Unfolding in unexpected spaces inside and outside the Museum, performance artworks engage the MFA’s collection and present-day community in socially engaged and aesthetically charged experiences. To strengthen the Museum’s long-term commitment in this area, Honorary Overseer Lorraine Bressler, a longtime supporter of performance art at the Museum, has endowed and named the Lorraine and Alan Bressler Assistant Curator of Contemporary Art and Special Initiatives. In a future project, New York-based Chilean artist and poet Cecilia Vicuña (born 1948) will create a room-sized installation that pairs ancient and colonial objects from the Andes with a new sculptural commission by the artist. Over the course of the exhibition, Vicuña will carry out frequent performances, during which she envelopes the audience in webs of raw wool and song.

Education & Community

As the MFA’s role in serving the public through art and education increases, community programs encourage lifelong learning and engage new audiences. This not only includes expanded opportunities for membership and visitation, but also the creation of new resources and opportunities for a variety of constituencies to develop an ongoing relationship with the MFA, such as:

MFA Citizens (Launches July 2017)

As an institution dedicated to world cultures and the connections between them, the MFA has created an innovative membership program that will invite new United States citizens from around the globe to experience all the Museum has to offer. “MFA Citizens” will launch this summer, offering complimentary family memberships to every newly naturalized U.S. citizen living in Massachusetts. Through the generous support of Larry and Atsuko Fish, this program will enable the Museum to become a place for new Americans to gather, make connections within their community and create bridges across cultures—making the MFA part of their American experience while helping the Museum achieve important institutional goals of diversifying audiences and adding new perspectives and voices to programs.

The MFA will work in collaboration with agencies across the city that are assisting immigrants on the road to citizenship, including the largest naturalization program in New England—Project Citizenship. Other partners include the Mayor’s Office for Immigrant Advancement and Boston Public Library. The MFA will actively reach out to these new citizens, welcoming them through revitalized orientation packages available in multiple languages, and engaging them through convening opportunities that encourage the sharing of stories and personal narratives.

ASL Night (September 2017)

In September, the MFA will collaborate with DEAF, Inc., as well as other partners, to host its first ASL Night, offering free tours, performances and activities in American Sign Language and celebrating Deaf culture. The event will add to the MFA’s schedule of annual community events and cultural celebrations, which includes Hanukkah, Lunar New Year, Nowruz, Juneteenth and Diwali. ASL Night builds upon the Museum’s long-term commitment to access for all visitors, including an Access Advisory Board made up of a wide range of members of the access community who have informed ongoing services and programming at the Museum.

▶ Exercise task a
Turn the listing, from the line holding "Click the shape layer filter icon" through its end, inclusive, into a numbered list, skipping blank lines and leaving out the pictures.
The museum passage and the listing come from separate sources.

Stored data entries
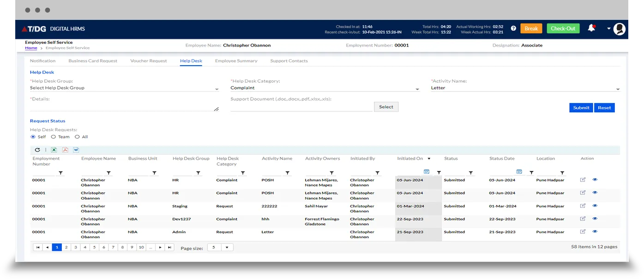Select the All radio button
This screenshot has height=279, width=644.
click(77, 137)
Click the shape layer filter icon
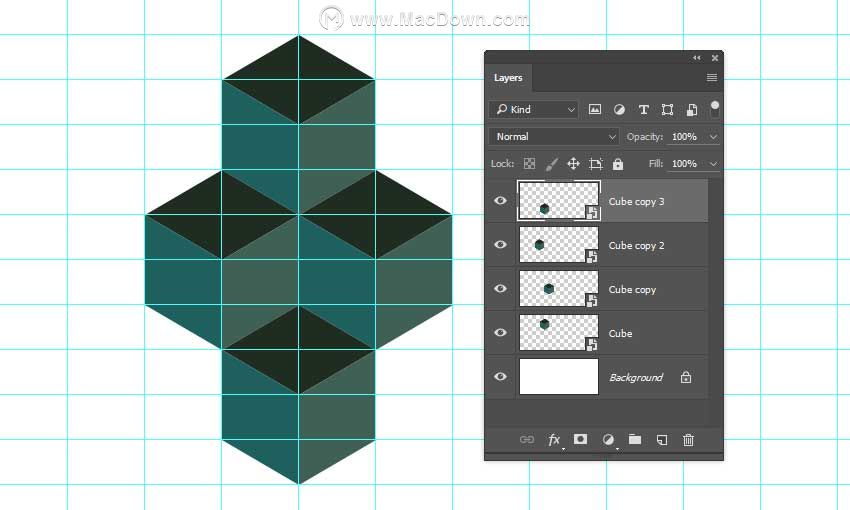Viewport: 850px width, 510px height. [x=667, y=109]
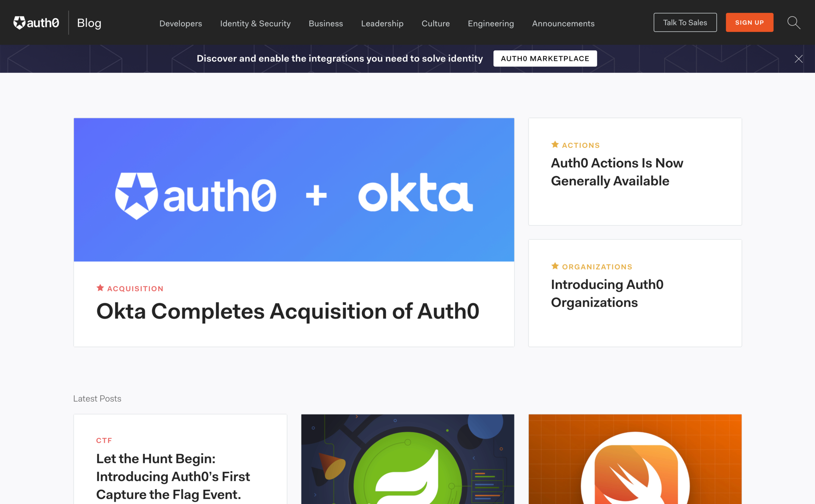The height and width of the screenshot is (504, 815).
Task: Click the star icon beside ORGANIZATIONS
Action: (555, 266)
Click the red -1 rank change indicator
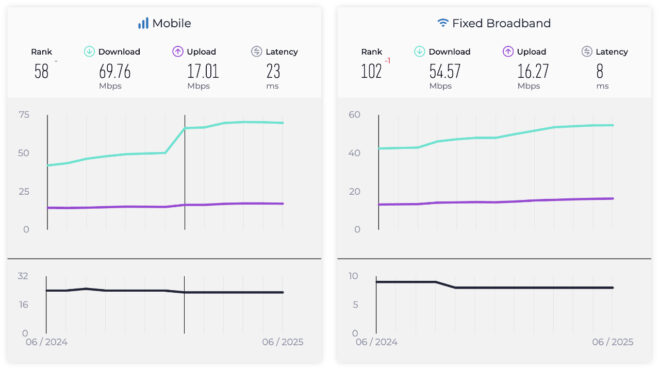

▶ Exercise task b
According to the museum passage, which organization will the MFA collaborate with to host its first ASL Night?

▶ Written solution a
1. Click the shape layer filter icon
2. Viewport: 850px width, 510px height. [x=667, y=109]
3. The height and width of the screenshot is (504, 815).
4. Task: Click the star icon beside ORGANIZATIONS
5. Action: (555, 266)
6. Click the red -1 rank change indicator

▶ Written solution b
DEAF, Inc., along with other partners.